Bedeutung des Namens

Woher die Bezeichnung Theelacht kommt, ist unklar.[2] Häufig wird der erste Wortbestandteil mit dem Plattdeutschen Wort Deel gleichgesetzt, was Teil oder Anteil bedeutet, während Acht, der zweite Wortbestandteil, in der Region einen mit Kontroll- und Unterhaltsaufgaben beauftragte Institution meint[2] Auf diese Deutung hat auch Rudolf Folkerts in seinem 1983 erschienenen Buch Die Theelacht zu Norden. Eine seit 1100 Jahren auf genossenschaftlicher Basis geführter Familienverband hingewiesen.[3] (vergleiche Deichacht; Sielacht, Püttacht). Demgegenüber ist sich Arend Remmers sicher, dass Theel nicht dem niederdeutschen Substantiv Deel (=Teil) entsprechen kann. Dieses geht auf das germanische *dail zurück und hat die hochdeutsche Lautverschiebung von d auf t nicht mitgemacht. Nach Remmers' Ansicht steht der Wortbestandteil *tēl vermutlich für einen bestimmten Anteil an neugewonnenem Land und ist mit Land, das einer bebaut zu übersetzen.

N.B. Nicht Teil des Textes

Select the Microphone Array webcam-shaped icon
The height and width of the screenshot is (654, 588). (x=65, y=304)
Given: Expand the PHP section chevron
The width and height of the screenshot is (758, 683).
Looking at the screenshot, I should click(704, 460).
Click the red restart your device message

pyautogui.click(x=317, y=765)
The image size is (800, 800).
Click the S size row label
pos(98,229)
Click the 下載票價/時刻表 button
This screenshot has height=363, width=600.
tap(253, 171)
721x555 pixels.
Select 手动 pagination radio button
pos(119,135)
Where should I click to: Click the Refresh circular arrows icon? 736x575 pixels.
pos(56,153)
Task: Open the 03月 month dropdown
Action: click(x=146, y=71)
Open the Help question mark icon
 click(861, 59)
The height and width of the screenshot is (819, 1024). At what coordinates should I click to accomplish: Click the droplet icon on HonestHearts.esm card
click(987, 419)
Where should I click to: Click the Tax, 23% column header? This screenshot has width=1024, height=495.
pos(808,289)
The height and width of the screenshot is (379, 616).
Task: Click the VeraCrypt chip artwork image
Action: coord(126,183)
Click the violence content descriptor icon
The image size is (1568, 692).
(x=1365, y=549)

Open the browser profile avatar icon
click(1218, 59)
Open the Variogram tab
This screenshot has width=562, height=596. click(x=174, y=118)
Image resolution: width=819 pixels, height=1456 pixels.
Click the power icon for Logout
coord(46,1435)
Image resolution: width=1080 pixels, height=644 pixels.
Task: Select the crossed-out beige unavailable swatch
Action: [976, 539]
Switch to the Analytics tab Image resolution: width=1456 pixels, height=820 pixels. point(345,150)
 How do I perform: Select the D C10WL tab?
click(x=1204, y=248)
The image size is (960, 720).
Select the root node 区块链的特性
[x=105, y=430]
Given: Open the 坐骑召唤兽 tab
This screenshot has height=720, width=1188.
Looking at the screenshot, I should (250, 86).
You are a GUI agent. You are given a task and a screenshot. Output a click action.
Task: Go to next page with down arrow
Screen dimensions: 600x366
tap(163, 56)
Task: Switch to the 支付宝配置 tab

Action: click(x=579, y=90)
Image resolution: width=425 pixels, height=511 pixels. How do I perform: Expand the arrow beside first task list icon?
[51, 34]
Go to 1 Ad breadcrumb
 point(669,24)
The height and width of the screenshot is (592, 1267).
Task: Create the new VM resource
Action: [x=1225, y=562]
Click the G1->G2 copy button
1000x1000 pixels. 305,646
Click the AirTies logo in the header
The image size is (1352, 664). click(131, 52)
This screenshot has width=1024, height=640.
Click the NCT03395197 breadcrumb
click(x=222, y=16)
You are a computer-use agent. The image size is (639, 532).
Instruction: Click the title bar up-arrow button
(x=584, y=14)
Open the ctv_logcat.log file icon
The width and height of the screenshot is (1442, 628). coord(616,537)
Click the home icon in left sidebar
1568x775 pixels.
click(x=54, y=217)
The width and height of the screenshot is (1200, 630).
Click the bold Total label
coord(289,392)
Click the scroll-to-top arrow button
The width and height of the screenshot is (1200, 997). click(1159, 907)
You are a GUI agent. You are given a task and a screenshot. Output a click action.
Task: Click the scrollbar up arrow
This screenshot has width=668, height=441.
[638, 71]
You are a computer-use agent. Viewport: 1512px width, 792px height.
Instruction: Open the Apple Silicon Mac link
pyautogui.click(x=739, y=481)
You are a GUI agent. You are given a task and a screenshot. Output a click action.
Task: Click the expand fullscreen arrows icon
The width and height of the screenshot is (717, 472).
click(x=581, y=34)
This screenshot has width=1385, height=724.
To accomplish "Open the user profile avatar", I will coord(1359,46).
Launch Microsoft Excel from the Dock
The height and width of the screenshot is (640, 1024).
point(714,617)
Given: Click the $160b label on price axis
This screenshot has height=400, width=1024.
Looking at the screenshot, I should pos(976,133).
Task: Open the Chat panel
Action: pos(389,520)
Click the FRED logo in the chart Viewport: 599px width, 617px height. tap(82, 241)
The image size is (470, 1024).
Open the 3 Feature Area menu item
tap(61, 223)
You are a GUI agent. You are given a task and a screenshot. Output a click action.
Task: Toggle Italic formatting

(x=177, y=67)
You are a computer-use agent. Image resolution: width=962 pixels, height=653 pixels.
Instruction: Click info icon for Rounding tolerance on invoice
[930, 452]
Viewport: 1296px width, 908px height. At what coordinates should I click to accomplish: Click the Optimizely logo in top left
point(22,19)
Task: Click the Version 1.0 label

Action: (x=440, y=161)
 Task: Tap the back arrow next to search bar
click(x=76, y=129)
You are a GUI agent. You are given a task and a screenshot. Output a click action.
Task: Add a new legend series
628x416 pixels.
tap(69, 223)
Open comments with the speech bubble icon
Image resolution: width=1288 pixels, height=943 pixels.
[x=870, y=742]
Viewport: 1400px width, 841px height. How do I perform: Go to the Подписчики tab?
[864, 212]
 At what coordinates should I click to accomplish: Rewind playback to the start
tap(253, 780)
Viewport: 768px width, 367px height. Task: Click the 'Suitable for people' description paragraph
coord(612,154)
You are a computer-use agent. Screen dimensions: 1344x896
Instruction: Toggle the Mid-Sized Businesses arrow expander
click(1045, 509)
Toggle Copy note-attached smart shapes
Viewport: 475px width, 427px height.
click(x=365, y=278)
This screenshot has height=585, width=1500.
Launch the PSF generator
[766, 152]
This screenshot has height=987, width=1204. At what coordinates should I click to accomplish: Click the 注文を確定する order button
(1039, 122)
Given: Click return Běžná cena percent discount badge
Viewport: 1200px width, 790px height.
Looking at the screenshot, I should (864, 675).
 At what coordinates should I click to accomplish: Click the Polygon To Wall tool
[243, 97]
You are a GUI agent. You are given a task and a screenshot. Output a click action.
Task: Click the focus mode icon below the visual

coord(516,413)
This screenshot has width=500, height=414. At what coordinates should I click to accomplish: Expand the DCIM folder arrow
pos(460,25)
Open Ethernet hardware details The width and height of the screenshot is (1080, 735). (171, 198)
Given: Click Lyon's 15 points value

Als Flurname kommt Teeler heute noch in der Gemarkung Loquard vor. Remmers vermutet, dass der Begriff auf das altfrisische tilia zurückgeht und mit zeugen, bebauen übersetzt werden muss. Seiner Ansicht ist es aber auch möglich, dass Theel ursprünglich Theen hieß und dessen Auslaut durch Deel oder Teil beeinflusst wurde.[4][5]

Ursprünge

Die alten Theelachts-Überlieferungen erzählen, dass die Schlacht bei Norden der Friesen gegen die Normannen um 884 den eigentlichen Beginn der Genossenschaftsgeschichte markiert. Nach dem Abzug der siegreichen Friesen und der geschlagenen Normannen nahmen eine Reihe Norder Einwohner die Gelegenheit wahr, die einst an die Normannen verlorenen Gebiete in den Hilgenrieder und Nesser Buchten zurückzuerobern. Die Teilnehmer dieser Rückeroberung gründeten die Theelacht zu Norden mit dem Ziel, die wieder gewonnenen Gebiete in ungeteilter Gemeinschaft zu nutzen und zu verwalten. Die ursprüngliche Eigennutzung des Theelacht-Landes ist inzwischen durch die Verpachtung des Landes abgelöst worden. Die Theelacht ist in ihrer Art die älteste Genossenschaft in Europa.

Aufbau und Satzung der Theelacht

Titelblatt des 1759 in Halle gedruckten „Theelrechts“

Die Theelachter entwickelten eine eigene Rechtsordnung. Entscheidungen werden demokratisch gefällt. Ein mittelalterliches Erbrecht, das bis heute gilt und juristisches Vorbild für die vinkulierte Namensaktie des heutigen Aktienrechts gewesen sein dürfte, sorgt dafür, dass die Genossenschaftsanteile durch Generationen hindurch in den Händen der alten Theelachtsfamilien verbleiben. Vier Theelachter verwalten die Theel-Lande und sorgen für die zweimal jährlich stattfindende Rechnungslegung. Diese erfolgt nach einem genau festgelegten Zeremoniell, bei dem Tonpfeifen, Tabak und das warme Theelbier den Versammelten gereicht werden.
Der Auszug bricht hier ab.